- Listing
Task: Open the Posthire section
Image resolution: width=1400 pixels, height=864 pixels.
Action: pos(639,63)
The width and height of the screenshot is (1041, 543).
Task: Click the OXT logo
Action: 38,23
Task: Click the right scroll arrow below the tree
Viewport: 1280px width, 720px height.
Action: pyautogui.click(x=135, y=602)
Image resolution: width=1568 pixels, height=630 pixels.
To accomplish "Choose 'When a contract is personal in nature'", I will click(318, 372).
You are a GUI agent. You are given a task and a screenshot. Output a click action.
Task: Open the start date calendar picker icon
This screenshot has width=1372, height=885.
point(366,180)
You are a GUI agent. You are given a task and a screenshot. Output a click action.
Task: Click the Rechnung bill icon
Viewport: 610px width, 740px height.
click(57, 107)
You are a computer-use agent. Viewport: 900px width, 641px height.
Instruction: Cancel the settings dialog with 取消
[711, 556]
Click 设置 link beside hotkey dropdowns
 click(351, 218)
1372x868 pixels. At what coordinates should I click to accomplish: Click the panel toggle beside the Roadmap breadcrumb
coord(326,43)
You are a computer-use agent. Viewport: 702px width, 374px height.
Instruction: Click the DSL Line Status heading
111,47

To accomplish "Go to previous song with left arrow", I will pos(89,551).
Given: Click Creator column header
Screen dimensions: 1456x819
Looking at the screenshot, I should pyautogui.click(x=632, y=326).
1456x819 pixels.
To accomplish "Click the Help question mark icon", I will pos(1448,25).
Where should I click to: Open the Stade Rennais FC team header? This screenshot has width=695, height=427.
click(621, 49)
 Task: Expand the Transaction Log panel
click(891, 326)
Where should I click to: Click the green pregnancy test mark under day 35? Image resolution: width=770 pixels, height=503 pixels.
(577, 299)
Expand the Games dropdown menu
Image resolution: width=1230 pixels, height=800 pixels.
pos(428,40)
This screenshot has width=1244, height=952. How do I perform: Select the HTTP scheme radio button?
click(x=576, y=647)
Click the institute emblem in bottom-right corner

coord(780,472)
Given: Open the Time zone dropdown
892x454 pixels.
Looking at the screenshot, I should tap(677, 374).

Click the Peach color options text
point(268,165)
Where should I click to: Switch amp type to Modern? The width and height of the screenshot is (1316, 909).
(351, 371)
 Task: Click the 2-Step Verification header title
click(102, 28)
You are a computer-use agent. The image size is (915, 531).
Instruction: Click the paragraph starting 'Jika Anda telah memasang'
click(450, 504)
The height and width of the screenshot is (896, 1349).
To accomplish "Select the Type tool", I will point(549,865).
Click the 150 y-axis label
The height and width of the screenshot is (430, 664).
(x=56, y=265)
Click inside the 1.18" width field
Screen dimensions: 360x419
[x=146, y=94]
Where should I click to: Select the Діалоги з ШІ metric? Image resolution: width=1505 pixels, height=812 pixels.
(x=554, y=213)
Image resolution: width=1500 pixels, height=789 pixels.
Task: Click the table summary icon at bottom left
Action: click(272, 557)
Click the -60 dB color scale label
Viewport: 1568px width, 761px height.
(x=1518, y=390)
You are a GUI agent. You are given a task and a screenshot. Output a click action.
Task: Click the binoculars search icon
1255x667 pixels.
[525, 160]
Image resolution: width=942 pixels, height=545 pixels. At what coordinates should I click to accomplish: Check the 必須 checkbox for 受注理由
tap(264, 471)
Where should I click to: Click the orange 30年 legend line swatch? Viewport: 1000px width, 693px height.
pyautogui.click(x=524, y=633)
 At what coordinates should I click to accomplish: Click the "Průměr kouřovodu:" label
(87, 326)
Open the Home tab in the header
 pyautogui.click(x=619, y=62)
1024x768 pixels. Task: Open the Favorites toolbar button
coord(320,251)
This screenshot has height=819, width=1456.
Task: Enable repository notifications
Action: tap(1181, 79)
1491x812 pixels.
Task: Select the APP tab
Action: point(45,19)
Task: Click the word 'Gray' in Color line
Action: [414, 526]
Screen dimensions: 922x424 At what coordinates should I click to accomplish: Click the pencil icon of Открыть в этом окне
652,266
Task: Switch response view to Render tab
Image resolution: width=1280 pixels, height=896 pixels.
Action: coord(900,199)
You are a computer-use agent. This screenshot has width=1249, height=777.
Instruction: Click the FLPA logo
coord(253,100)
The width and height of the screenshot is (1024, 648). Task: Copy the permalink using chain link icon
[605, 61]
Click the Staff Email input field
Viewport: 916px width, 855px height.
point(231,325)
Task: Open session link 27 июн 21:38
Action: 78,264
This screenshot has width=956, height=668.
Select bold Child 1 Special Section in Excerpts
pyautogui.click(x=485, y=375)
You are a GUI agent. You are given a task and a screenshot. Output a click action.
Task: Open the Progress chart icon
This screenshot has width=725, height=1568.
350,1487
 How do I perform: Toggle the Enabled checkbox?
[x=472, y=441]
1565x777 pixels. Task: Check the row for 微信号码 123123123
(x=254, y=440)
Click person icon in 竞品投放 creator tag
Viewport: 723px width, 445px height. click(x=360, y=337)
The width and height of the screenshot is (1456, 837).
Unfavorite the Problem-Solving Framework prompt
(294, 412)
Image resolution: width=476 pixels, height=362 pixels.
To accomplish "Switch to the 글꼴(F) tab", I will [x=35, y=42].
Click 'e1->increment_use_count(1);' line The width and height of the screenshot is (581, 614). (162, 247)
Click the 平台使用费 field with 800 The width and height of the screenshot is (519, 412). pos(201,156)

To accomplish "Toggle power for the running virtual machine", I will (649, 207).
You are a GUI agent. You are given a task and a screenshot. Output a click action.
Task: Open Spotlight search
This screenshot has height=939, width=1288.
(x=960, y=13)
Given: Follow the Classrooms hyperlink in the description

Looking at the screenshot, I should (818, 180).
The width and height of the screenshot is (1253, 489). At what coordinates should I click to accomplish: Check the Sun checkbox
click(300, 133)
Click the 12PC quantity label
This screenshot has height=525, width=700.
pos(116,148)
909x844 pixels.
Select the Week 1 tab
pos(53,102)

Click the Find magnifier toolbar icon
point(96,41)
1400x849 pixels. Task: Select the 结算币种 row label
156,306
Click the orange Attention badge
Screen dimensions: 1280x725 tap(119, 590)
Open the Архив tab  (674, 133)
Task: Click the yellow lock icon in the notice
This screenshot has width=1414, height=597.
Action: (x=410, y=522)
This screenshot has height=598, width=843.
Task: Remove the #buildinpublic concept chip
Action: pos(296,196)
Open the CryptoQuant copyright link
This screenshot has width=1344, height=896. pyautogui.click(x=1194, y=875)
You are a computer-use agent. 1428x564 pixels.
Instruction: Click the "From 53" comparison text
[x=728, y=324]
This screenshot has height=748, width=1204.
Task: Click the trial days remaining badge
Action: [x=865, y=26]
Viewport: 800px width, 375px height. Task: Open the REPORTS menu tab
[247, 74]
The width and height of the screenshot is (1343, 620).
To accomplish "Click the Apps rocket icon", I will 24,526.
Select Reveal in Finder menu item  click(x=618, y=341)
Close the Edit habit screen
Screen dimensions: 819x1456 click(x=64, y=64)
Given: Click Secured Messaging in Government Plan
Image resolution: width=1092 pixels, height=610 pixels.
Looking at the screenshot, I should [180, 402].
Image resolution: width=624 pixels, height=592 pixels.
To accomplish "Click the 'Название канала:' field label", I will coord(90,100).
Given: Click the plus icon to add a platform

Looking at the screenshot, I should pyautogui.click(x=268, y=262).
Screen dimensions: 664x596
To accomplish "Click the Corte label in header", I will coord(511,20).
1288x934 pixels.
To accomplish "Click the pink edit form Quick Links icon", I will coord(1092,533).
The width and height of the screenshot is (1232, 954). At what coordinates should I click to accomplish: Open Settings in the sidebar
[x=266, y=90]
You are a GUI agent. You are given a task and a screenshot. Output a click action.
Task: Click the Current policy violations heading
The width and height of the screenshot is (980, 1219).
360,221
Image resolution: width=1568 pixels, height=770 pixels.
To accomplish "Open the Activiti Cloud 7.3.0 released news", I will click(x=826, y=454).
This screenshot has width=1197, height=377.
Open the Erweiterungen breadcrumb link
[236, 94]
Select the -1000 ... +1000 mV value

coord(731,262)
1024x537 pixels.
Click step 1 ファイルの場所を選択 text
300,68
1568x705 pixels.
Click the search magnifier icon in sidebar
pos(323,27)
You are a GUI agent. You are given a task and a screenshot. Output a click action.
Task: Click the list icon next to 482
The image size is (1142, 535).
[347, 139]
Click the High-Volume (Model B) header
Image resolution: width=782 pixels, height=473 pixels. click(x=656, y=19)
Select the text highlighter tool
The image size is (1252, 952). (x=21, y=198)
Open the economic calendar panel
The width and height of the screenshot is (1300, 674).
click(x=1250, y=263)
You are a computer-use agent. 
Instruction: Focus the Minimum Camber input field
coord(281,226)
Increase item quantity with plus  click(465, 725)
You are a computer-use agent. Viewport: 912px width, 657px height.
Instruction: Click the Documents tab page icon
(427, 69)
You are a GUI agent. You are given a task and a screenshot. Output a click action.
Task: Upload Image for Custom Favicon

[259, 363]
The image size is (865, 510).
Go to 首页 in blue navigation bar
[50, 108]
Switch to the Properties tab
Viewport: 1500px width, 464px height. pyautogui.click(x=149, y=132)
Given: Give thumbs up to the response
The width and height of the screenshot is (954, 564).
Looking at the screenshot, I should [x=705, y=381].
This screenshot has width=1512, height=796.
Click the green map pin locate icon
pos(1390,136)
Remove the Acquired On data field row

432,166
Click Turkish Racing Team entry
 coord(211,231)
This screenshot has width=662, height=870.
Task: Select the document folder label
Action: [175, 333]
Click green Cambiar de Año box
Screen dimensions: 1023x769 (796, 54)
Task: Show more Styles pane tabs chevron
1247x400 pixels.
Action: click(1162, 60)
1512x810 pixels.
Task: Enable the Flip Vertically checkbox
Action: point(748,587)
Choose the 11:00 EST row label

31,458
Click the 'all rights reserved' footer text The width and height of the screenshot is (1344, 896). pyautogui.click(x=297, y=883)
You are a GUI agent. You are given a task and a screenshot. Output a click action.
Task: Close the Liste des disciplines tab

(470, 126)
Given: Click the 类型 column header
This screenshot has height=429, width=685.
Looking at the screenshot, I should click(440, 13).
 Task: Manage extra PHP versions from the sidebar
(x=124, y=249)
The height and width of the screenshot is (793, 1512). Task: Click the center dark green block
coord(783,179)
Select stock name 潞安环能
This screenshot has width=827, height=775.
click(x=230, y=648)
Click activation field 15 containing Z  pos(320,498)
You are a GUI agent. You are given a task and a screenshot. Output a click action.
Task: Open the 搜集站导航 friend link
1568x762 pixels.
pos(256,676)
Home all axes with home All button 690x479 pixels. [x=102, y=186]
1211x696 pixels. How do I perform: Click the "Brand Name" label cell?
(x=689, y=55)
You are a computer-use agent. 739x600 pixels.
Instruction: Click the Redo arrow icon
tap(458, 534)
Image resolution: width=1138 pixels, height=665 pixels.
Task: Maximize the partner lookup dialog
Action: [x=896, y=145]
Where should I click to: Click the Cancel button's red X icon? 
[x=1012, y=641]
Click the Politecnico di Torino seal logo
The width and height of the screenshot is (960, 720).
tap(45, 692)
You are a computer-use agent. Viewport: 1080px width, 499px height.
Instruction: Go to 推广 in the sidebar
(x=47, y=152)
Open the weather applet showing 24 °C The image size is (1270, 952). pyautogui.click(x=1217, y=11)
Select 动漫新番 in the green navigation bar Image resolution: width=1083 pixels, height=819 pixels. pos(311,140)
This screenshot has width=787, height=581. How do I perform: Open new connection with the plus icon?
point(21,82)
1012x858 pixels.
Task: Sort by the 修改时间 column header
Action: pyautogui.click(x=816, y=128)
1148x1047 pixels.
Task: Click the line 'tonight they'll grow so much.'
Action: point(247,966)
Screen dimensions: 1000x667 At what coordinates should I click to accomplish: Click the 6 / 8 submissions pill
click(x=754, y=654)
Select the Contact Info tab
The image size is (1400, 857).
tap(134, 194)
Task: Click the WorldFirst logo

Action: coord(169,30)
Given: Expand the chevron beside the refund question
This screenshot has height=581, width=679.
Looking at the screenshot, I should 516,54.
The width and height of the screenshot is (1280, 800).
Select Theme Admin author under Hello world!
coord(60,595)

- Instructions to follow
Copy the rows from the line containing "Click the Peach color options text" through the line containing "pyautogui.click(x=619, y=62)", inclusive, reproducing each one verbatim.

- Expected output
Click the Peach color options text
point(268,165)
Where should I click to: Switch amp type to Modern? The width and height of the screenshot is (1316, 909).
(351, 371)
 Task: Click the 2-Step Verification header title
click(102, 28)
You are a computer-use agent. The image size is (915, 531).
Instruction: Click the paragraph starting 'Jika Anda telah memasang'
click(450, 504)
The height and width of the screenshot is (896, 1349).
To accomplish "Select the Type tool", I will point(549,865).
Click the 150 y-axis label
The height and width of the screenshot is (430, 664).
(x=56, y=265)
Click inside the 1.18" width field
Screen dimensions: 360x419
[x=146, y=94]
Where should I click to: Select the Діалоги з ШІ metric? Image resolution: width=1505 pixels, height=812 pixels.
(x=554, y=213)
Image resolution: width=1500 pixels, height=789 pixels.
Task: Click the table summary icon at bottom left
Action: click(272, 557)
Click the -60 dB color scale label
Viewport: 1568px width, 761px height.
(x=1518, y=390)
You are a GUI agent. You are given a task and a screenshot. Output a click action.
Task: Click the binoculars search icon
1255x667 pixels.
[525, 160]
Image resolution: width=942 pixels, height=545 pixels. At what coordinates should I click to accomplish: Check the 必須 checkbox for 受注理由
tap(264, 471)
Where should I click to: Click the orange 30年 legend line swatch? Viewport: 1000px width, 693px height.
pyautogui.click(x=524, y=633)
 At what coordinates should I click to accomplish: Click the "Průměr kouřovodu:" label
(87, 326)
Open the Home tab in the header
 pyautogui.click(x=619, y=62)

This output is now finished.